Xi's colleagues for at least the next five years will be (in the order of seniority):
Li Keqiang, 57 is expected to be China's next premier, in charge of governing the world's most populous nation. Li is a trained lawyer, speaks fluent English and attended Peking University as a friend and contemporary of some of the pro-democracy leaders in the 1989 Tiananmen Square protests. He remained loyal to the Party while seeing many of his friends flee into exile. He is a protégé of Hu Jintao and is seen as a liberal, reform-minded member of the Chinese leadership.
Zhang Dejiang, 66, was appointed to run the western Chinese megacity of Chongqing after Bo Xilai's ouster. He studied economics in North Korea and for the past few years has overseen China's telecommunications and energy industries as vice premier. He is expected to be the Chairman of the National People's Congress in the new leadership.
Yu Zhengsheng, 67, is the party boss of Shanghai. Yu is a "princeling" with close ties to both former presidents Jiang Zemin and Hu Jintao. He is credited with helping to launch China's best-known brands overseas: Tsingtao Beer and Haier appliances. His political career was able to survive after his brother defected to the United States in the mid-1980s.
Liu Yunshan, 65, is Communist Party's propaganda chief. In a previous career, he was a journalist for the state-run Xinhua News Agency and worked in PR. He will most likely continue to oversee China's heavy-handed media censorship machine.
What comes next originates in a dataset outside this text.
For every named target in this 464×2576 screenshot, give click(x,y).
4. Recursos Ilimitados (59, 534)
Wang Qishan, 64, another "princeling," is well known to U.S. leaders and has worked closely with his American counterparts U.S. Treasury Secretary Timothy Geithner and Henry Paulson in setting up strategic and economic talks between the two countries. Wang has developed a reputation as a problem solver especially when he was appointed as Beijing mayor at the height of SARS epidemic. He opted for decisive quarantines and transparency instead of covering it up like his predecessor.
Paulson once called him as "decisive and inquisitive" and said that he possessed a "wicked sense of humor." Like Li, Wang is considered one of the more reform-minded leaders, although he might have little time to focus on that since the party tasked him today with investigating its own as head of the anti-graft commission.
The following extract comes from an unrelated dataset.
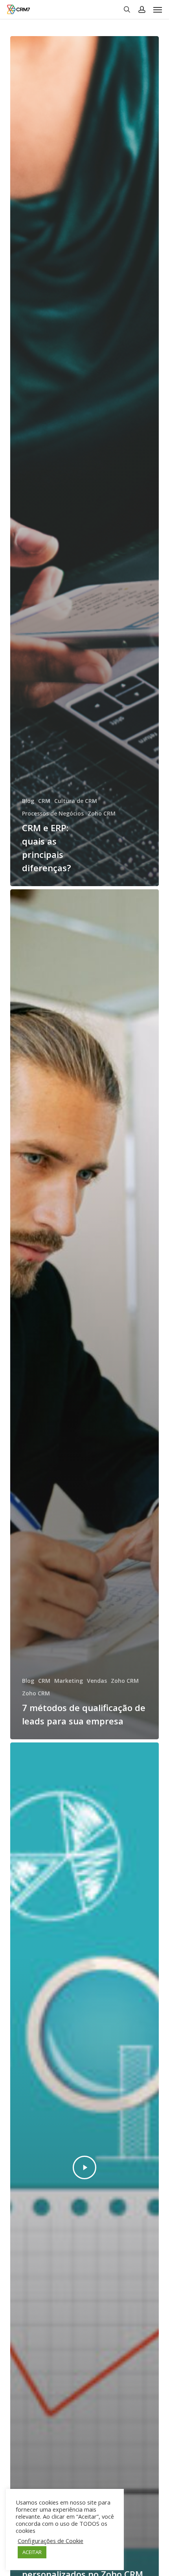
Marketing (68, 1680)
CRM (44, 801)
And last but not least, Zhang Gaoli, 66, is the party boss of the affluent port city of Tianjin. He is known to maintain a low profile but has steadily worked up the ranks of the party getting key postings as party boss of the Southern Chinese boomtown of Shenzhen and the coastal province of Shandong.
The Standing Committee will serve a five-year term and many China watchers have noted that by 2017, all the members, apart from Xi and Li, will be past the mandatory retirement age. There might be a whole new leadership in a few years time.
Xi's speech struck a surprising populist and unifying tone.
"The people are sources of our strength," Xi said. "We deeply know that the capability of any individual is limited, but as long as we unite as one, there is no difficulty we cannot overcome. An individual only has limited time in office, but there's never a limit to serve the people heart and soul."
Xi and his colleague have a lot of immediate challenges ahead of them. There is growing public anger and unrest over everything from corruption to pollution. There has been a spike in self-immolations in China's Tibetan regions to protest the Communist Party's heavy-handed rule.
Then there is the China's economy. It is still growing at a rate many other countries in the world would envy, but it is beginning to show signs of a legitimate slowdown.
Such factors threaten what the Communist Party craves most: stability.
At the end of his speech, Xi reached out to the media in the room, especially the foreign press. It was something his predecessor never did.
"China needs to know more about the world, the world needs to know more about China," he said.
Xi clearly sought to make a first impression, signaling perhaps a break from the stuffy rigidity of the past decade.
Right now it is too early to tell what kind of leader Xi will be. Not only does the world need to know more about Xi, but China still needs to know more about him.